Jan. 14, 2020, Abattoir neighborhood, Abidjan. Improvised clinic in a house where 15 people live. The hospital was demolished on July 2, 2018, as part of Côte d’Ivoire’s forced evictions project. Over 6800 people remain homeless in the neighborhood and rely on daily sells to eat. They cannot stay anywhere if a lockdown was to be enforced. Isabel Bonnet / Rostra

African nations have, however, reacted faster than other countries to prevent the outbreak from getting worse. The majority of the countries have closed schools and universities, as well as airports. In Morocco, Egypt and Algeria, where Islam is the largest religious group, mosques have been closed. Curfews are enforced in seven countries: Côte d’Ivoire, Burkina Faso, Guinea, Senegal, Mauritania, Gabon and Madagascar.
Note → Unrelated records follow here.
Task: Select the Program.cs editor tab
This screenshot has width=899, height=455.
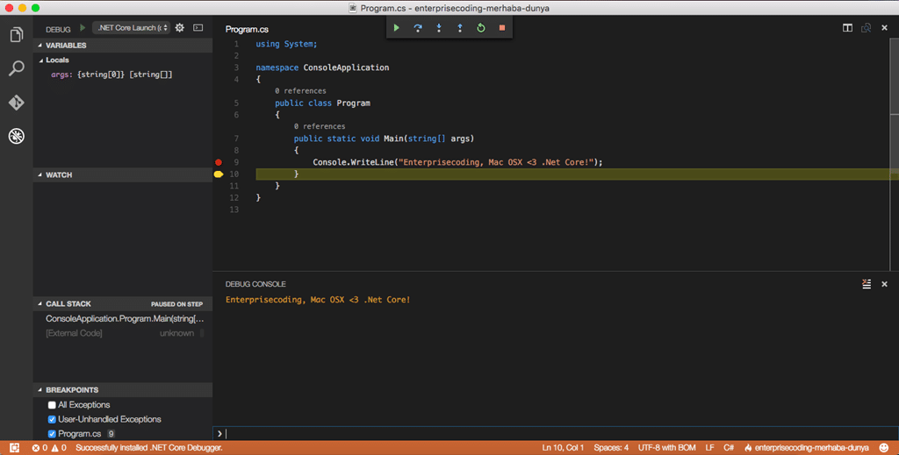Action: [247, 29]
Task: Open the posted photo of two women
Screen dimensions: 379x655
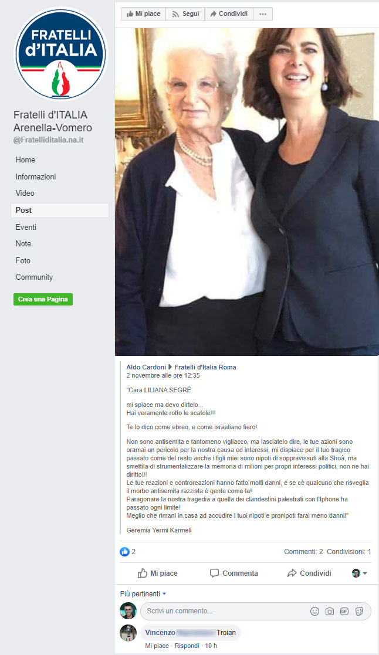Action: point(247,192)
In the past, it has been found that the spread of Ebola accelerated during cultural practices among communities. Countries that have had to cope with Ebola may see this as an opportunity to adapt to the measures they took to control this virus epidemic, and reciprocate them to prevent the COVID-19 from spreading. Other countries such as South Africa, however, have not been affected by Ebola which may be a lesson they could learn from their neighbors. “There is a mentality of if we die, we die, but we’re going to have a good time,” told Mr Kgasago, a South African from Johannesburg, to The Economist

Lack of testing kits

As specified in the WHO website, only two countries in Africa had the testing kits for the COVID-19 two weeks ago. Therefore, it was impossible to detect whether people had the virus before. Today, 47 out of 54 countries in the continent have received testing kits, for which only 5 African nations had no reported case of coronavirus. Two of those nations are islands, which are harder to reach: São Tomé and Principe and Comoros.
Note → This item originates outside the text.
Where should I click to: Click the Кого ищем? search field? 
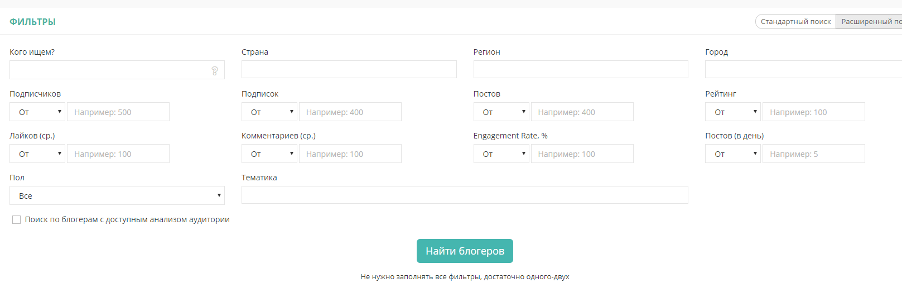(117, 70)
While many scientists believe testing is the only solution to control the virus from spreading in Africa, the lack of funds, health system and training can lead to catastrophic outcomes. “Not many countries have commercial or large-scale production of these kits, and certainly in Africa we don’t have that,” said Dr. Ahmed Kalebi to VOA News, a lead consultant pathologist at Lancet Group of Laboratories.

Malnutrition and diseases may lead to more deaths

Three out of ten people in Africa are between 10 and 14 years old. The median age of the continent is 19. It is known that the youth is less likely to experience symptoms or have complications if infected with COVID-19.

However, scientists are worried African nations may have more deaths than other countries due to the coronavirus because of the high prevalence of malnutrition and diseases. According to the Centers for Disease Control and Prevention (CDC), among the people who are at higher risk are those with HIV or AIDS. Out of 34 million HIV-positive people worldwide, 69 percent live in sub-Saharan Africa. Similarly, as mentioned earlier, the continent is also fighting the ongoing Ebola virus epidemic, which only adds up to the list of sanitary issues the nations have to fight against.

The bet on chloroquine: Africa’s light of hope

Dr. Didier Raoult, a French physician and microbiologist,  supported the claim that Hydroxychloroquine and Azithromycin were effective in treating COVID-19. Hydroxychloroquine and chloroquine are used to prevent and treat malaria. Ninety percent of the population infected with malaria lives in the African region.

According to the WHO, 37 malaria-endemic countries in Africa had reported cases of the disease as of 25 March. While the effectiveness of the use of chloroquine and its derivative, hydroxychloroquine, is not determined yet, some countries have already started to approve its use to treat COVID-19. For instance, France’s authorities and Jordan’s Food and Drug Administration have approved Hydroxychloroquine for seriously ill patients. Other countries, however, have decided to use it for any infected person. Morocco and Senegal are two of them. The Moroccan government has ordered its multinational to stock-up on Nivaquine and Plaquenil, two medications containing Chloroquine. After its 200th case, Burkina Faso’s authorities have decided to use chloroquine to treat patients, followed by Benin.

Given Africa’s supply in Hydroxychloroquine and Chloroquine, if the medication is found to successfully work, it may be a light of hope to treat serious cases of COVID-19.